··· Data extract

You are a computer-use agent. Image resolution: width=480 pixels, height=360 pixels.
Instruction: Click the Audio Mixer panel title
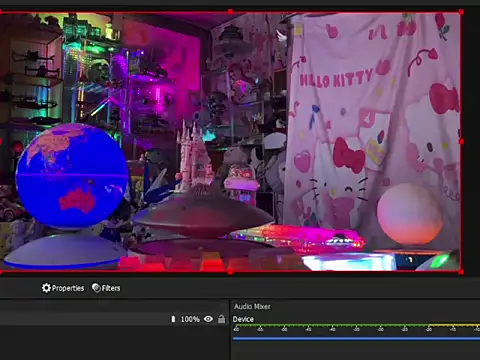point(252,306)
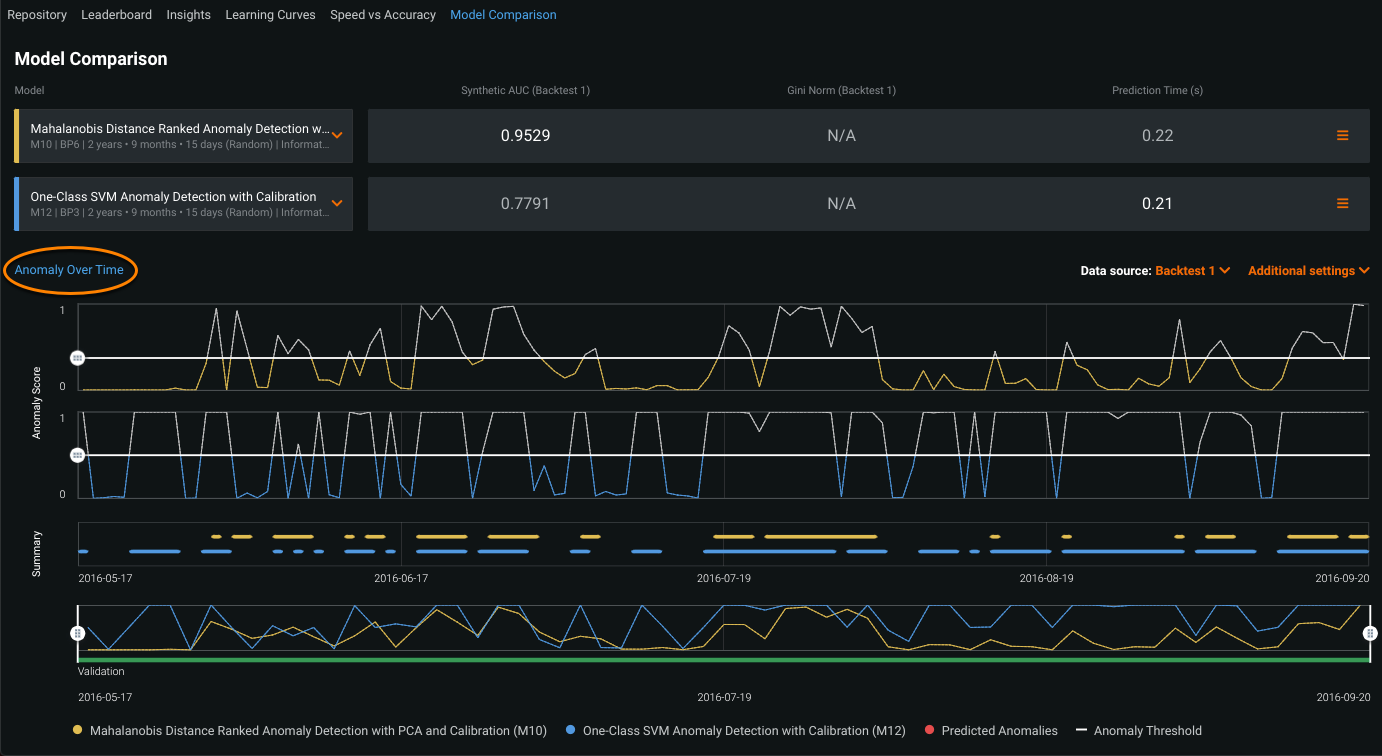This screenshot has width=1382, height=756.
Task: Switch to the Leaderboard tab
Action: [117, 15]
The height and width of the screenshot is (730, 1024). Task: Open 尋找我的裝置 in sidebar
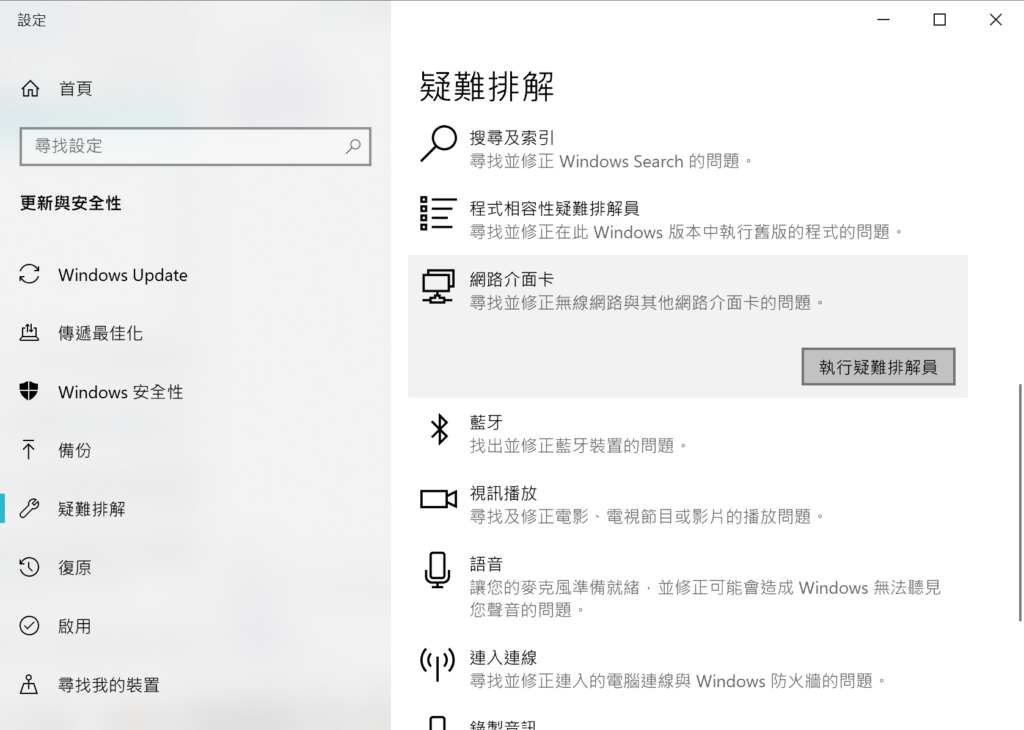pos(108,685)
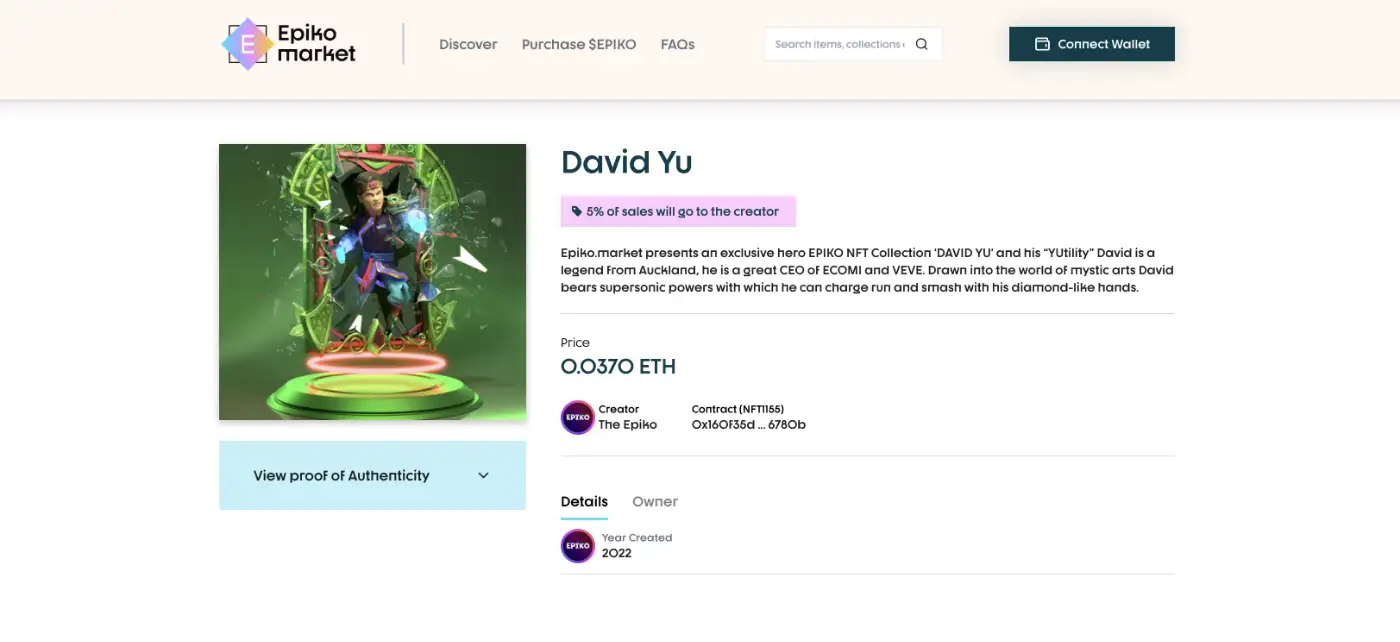Click the price tag icon on royalty badge
1400x642 pixels.
[x=577, y=212]
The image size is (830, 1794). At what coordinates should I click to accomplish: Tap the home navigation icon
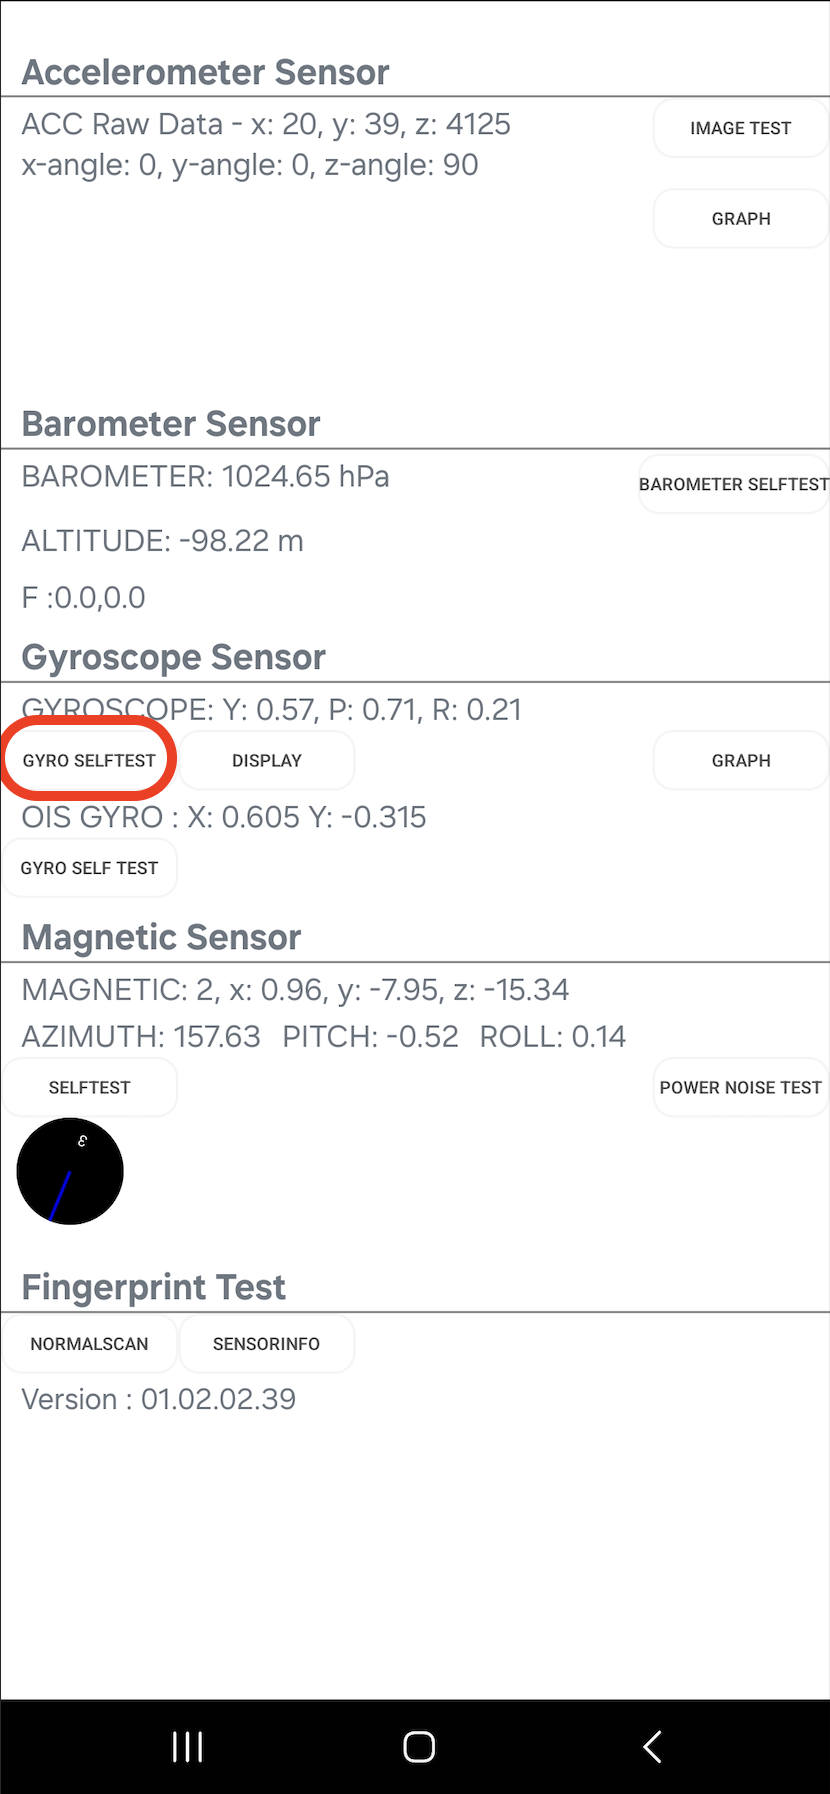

······

:: Activity ::
Repeat the lines of the records verbatim, starting at the line containing "The height and" and stopping after the final line. Images stay out.

:: Result of this task ::
The height and width of the screenshot is (730, 1024). Task: Open 尋找我的裝置 in sidebar
pos(108,685)
Click the price tag icon on royalty badge
1400x642 pixels.
[x=577, y=212]
The image size is (830, 1794). At what coordinates should I click to accomplish: Tap the home navigation icon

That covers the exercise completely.